- What is expected:
For the material below, return exactly the lines starting at the one holding "Accessibility Statement (278, 2009)" and ending at the one holding "Last Name (58, 862)", counting both as part of the range.

- The data:
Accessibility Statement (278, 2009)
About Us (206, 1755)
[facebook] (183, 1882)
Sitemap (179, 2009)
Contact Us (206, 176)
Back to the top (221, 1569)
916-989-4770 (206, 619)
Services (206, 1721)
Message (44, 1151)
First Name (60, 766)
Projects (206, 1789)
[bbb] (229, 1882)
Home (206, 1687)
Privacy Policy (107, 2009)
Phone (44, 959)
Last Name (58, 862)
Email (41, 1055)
---
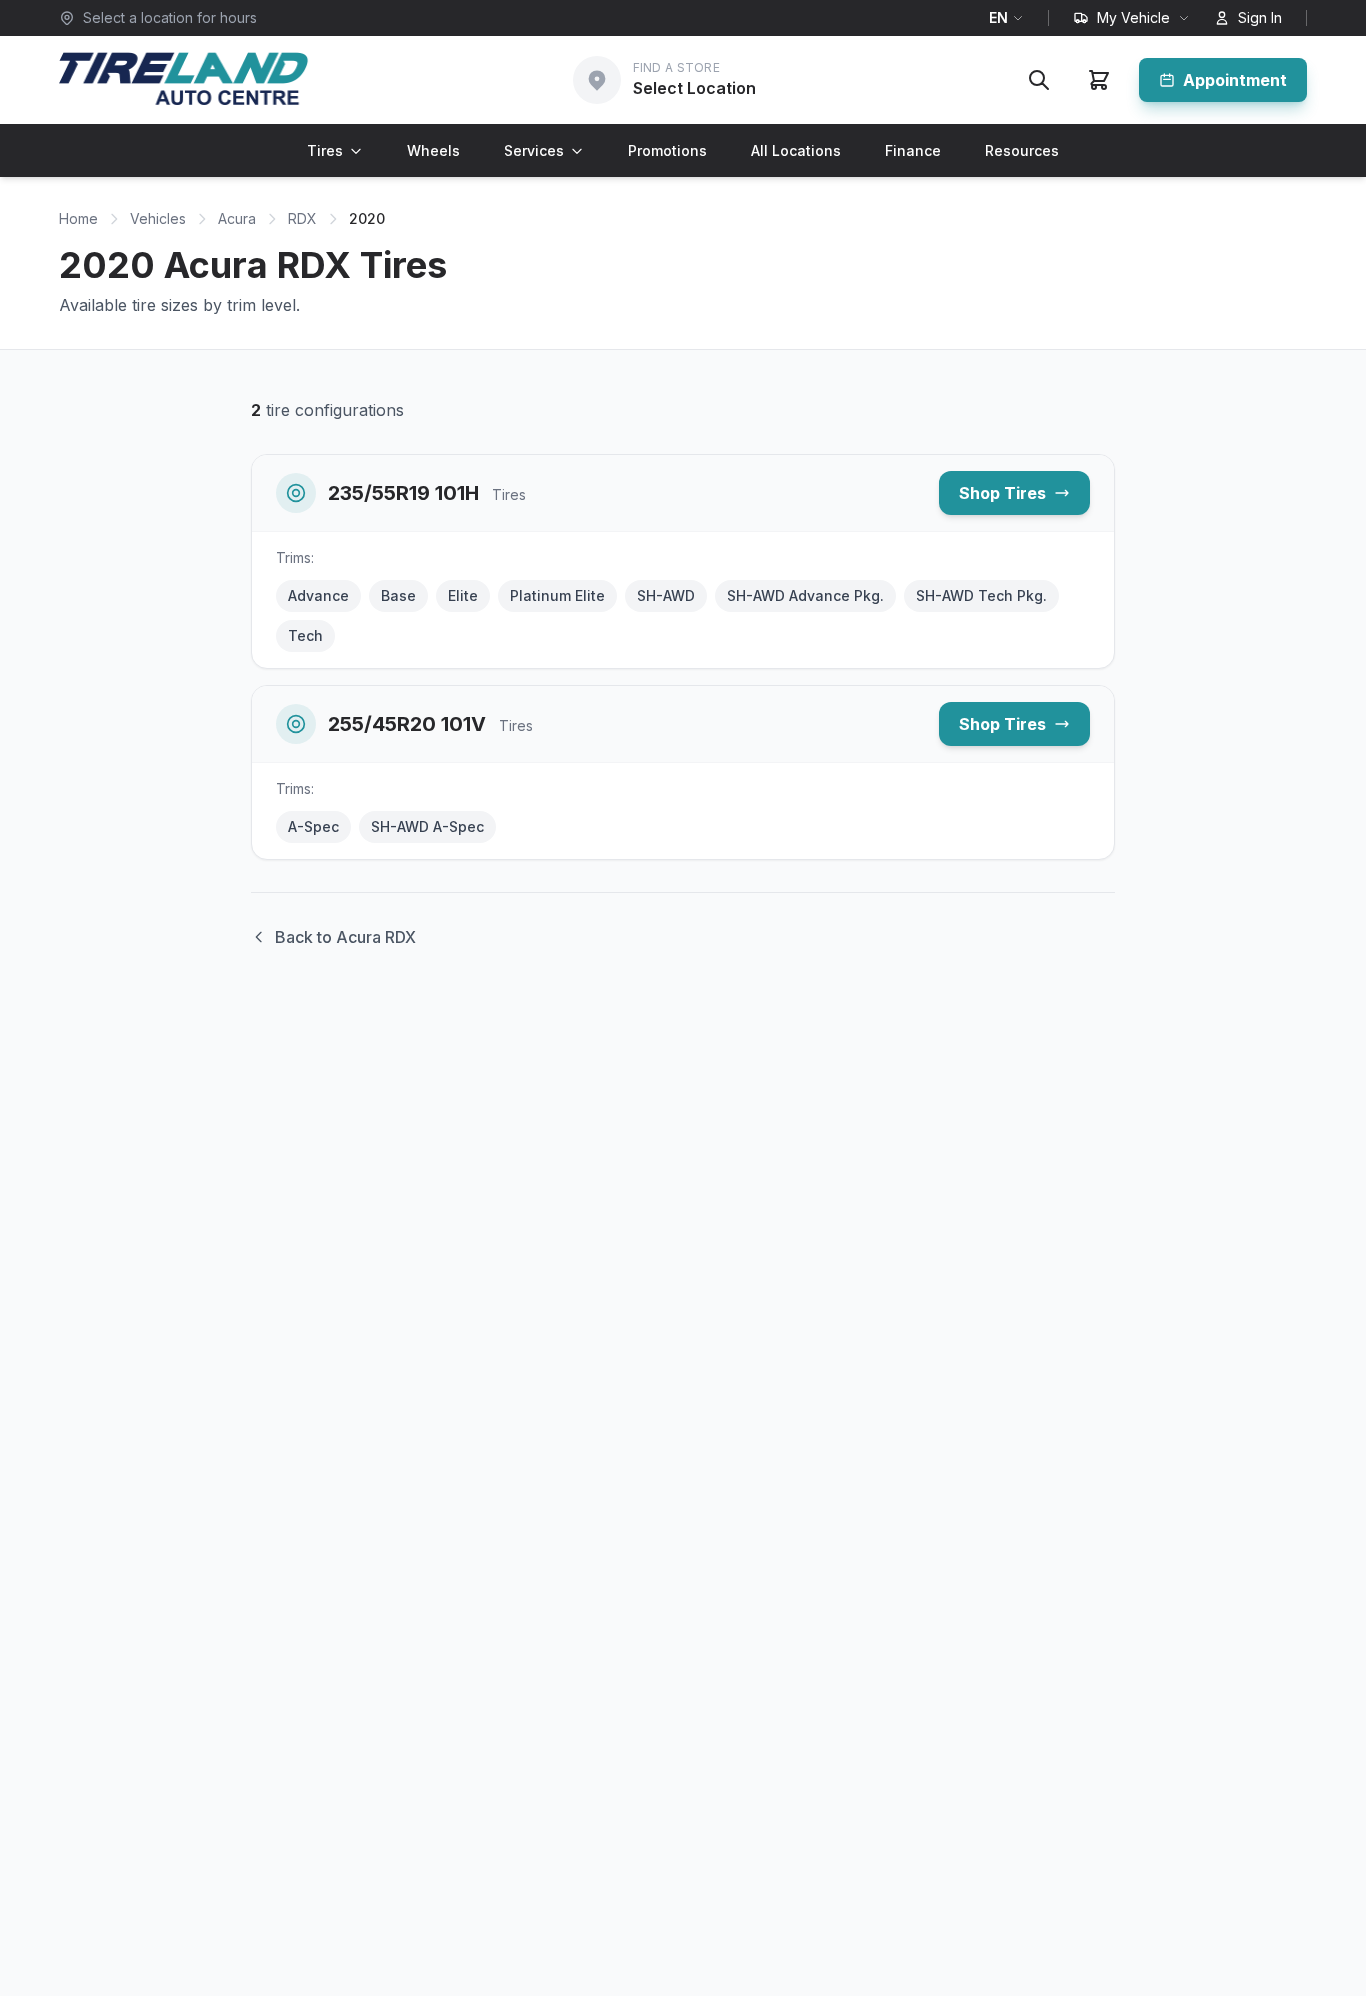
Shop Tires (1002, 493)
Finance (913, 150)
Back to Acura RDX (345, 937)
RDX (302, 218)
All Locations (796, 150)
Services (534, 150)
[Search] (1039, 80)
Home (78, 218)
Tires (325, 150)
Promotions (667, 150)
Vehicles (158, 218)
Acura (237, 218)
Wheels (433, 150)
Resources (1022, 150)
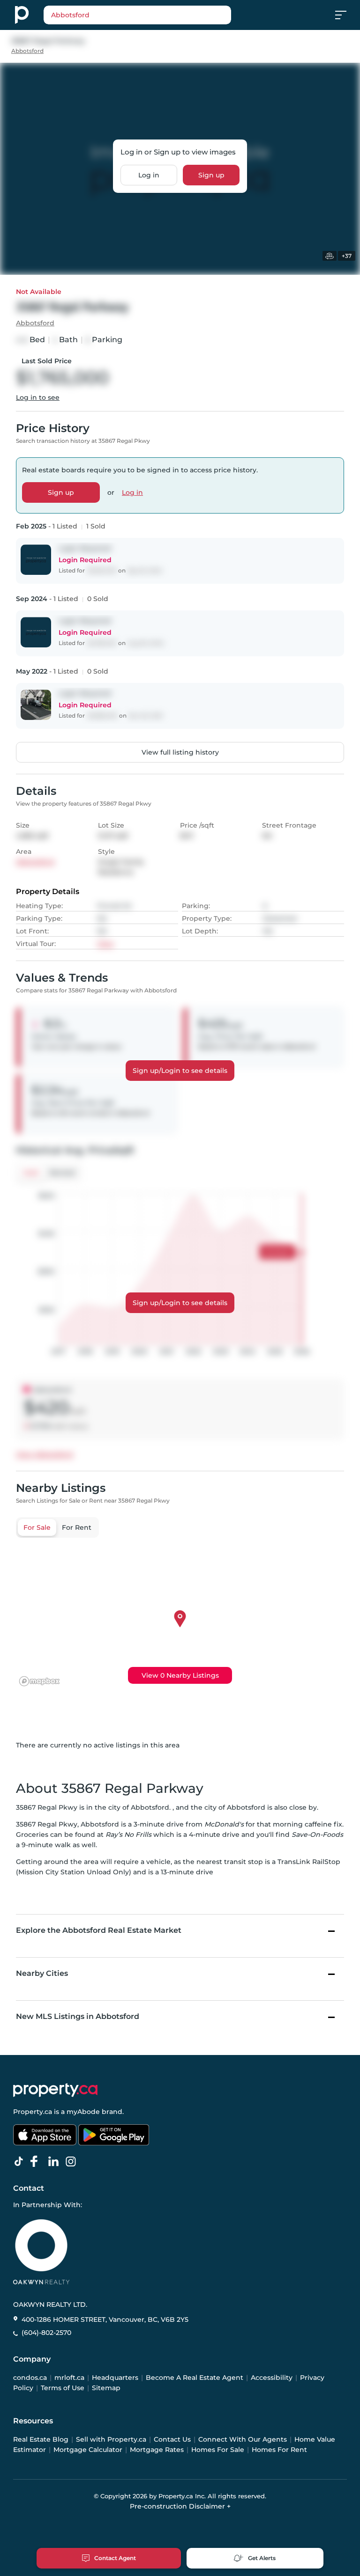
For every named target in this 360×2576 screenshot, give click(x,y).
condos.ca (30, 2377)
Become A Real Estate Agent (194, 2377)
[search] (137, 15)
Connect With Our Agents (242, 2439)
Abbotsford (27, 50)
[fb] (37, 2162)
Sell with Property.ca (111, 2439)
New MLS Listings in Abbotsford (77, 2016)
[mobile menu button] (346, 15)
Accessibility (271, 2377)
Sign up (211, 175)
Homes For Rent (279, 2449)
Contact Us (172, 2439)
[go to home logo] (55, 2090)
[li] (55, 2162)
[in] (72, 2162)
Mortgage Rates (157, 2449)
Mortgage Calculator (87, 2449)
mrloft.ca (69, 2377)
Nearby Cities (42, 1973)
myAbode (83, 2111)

- Reply:
Accessibility Statement (278, 2009)
About Us (206, 1755)
[facebook] (183, 1882)
Sitemap (179, 2009)
Contact Us (206, 176)
Back to the top (221, 1569)
916-989-4770 (206, 619)
Services (206, 1721)
Message (44, 1151)
First Name (60, 766)
Projects (206, 1789)
[bbb] (229, 1882)
Home (206, 1687)
Privacy Policy (107, 2009)
Phone (44, 959)
Last Name (58, 862)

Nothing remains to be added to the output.